Saved entries:
-*-*-

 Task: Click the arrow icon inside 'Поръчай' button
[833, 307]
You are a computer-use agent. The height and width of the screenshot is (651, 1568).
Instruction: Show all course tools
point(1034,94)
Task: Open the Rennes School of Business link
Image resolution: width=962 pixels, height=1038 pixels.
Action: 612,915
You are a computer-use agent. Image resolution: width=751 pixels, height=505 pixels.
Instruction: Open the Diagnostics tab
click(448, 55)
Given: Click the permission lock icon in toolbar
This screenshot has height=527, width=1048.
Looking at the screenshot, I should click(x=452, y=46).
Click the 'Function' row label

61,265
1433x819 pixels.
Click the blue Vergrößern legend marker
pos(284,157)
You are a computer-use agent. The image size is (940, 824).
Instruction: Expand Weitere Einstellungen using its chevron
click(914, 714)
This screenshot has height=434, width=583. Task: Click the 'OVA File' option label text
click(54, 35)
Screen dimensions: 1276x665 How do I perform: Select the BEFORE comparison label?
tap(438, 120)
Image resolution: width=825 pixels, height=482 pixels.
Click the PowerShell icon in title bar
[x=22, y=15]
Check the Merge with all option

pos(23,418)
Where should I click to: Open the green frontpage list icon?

-*-*-

WORK INSTRUCTION: Your answer must be the line holding "Image resolution: width=962" plus every later line to the end of the records, copied exactly.

SOLUTION FOR THIS TASK:
Image resolution: width=962 pixels, height=1038 pixels.
Action: 612,915
You are a computer-use agent. Image resolution: width=751 pixels, height=505 pixels.
Instruction: Open the Diagnostics tab
click(448, 55)
Given: Click the permission lock icon in toolbar
This screenshot has height=527, width=1048.
Looking at the screenshot, I should click(x=452, y=46).
Click the 'Function' row label

61,265
1433x819 pixels.
Click the blue Vergrößern legend marker
pos(284,157)
You are a computer-use agent. The image size is (940, 824).
Instruction: Expand Weitere Einstellungen using its chevron
click(914, 714)
This screenshot has height=434, width=583. Task: Click the 'OVA File' option label text
click(54, 35)
Screen dimensions: 1276x665 How do I perform: Select the BEFORE comparison label?
tap(438, 120)
Image resolution: width=825 pixels, height=482 pixels.
Click the PowerShell icon in title bar
[x=22, y=15]
Check the Merge with all option

pos(23,418)
Where should I click to: Open the green frontpage list icon?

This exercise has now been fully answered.